The Formalists’ main focus of literary analysis was the examination of a
text’s literariness, the language employed in the actual text. Literary
language is different from the everyday language in that literary language
forgrounds itself. Jeffries and Mclntyre (2010: 16) clarify the reason behind
the interest of the Formalists in the non-literary text, they say that many of
literary devices (such as metaphor) are present in other non-literary texts
such as advertisements, and any style of language could occur in literary
works, depending on the subject-matter. For example, cognitive metaphor
theory has shown how metaphor is present in all discourse types since
metaphor is one of the primary ways in which we conceptualize our
experience of the world around us.
The main contributions of the formalists’ analysis were the use of
forgrounding and defamiliarisation in the literary work.
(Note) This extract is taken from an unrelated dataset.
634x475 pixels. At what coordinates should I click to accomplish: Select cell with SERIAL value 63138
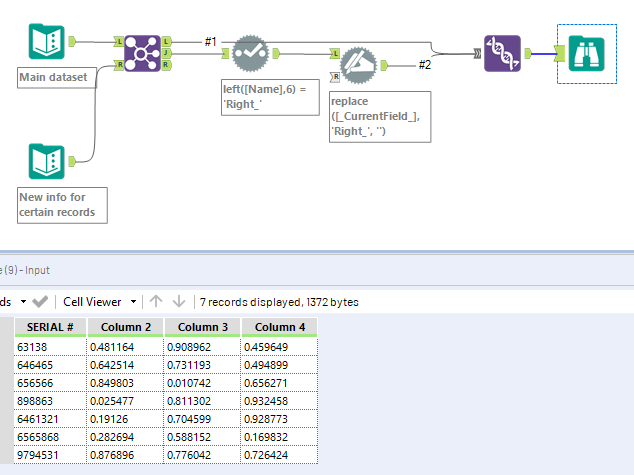[48, 347]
The formalists stated that the purpose of all arts is to defamiliarize the
familiar in order to generate for the reader a new perspective on the topic of
the piece of work under consideration. They mentioned that the stylistic
techniques could be applied on the non-literary work as well as on the
literary ones. They put attention on the spoken conversation too.
Defamiliarisation is the process of making strange the familiar, of putting
the old in new light. It slows down the act of perception of everyday words
or object, forcing listener or reader to reexamine the image. It is used to
show the world in an unusual, abnormal or unexpected manner.
Defamiliarisation takes place by forgrounding which is mainly a poetic style
used mostly in poetry. Forgrounding was shown to occur only in the literary
work. It was first identified by Mukařovsky (1964) referring to features of
the text which in some sense stand out from their surroundings.
Forgrounding features of a text are often seen as both memorable and highly
interpretable. In any texts, there are some sounds, words, phrases or clauses
that are so different from the surrounding opponents or from perceived
norms in language generally.
Formalists brought a scientific approach to literary studies, they redefined a
text to mean a unified collection of various literary devices and conventions
that can be objectively analyzed. To study literature is to study a text's form
and only incidentally its content. Form is superior to content.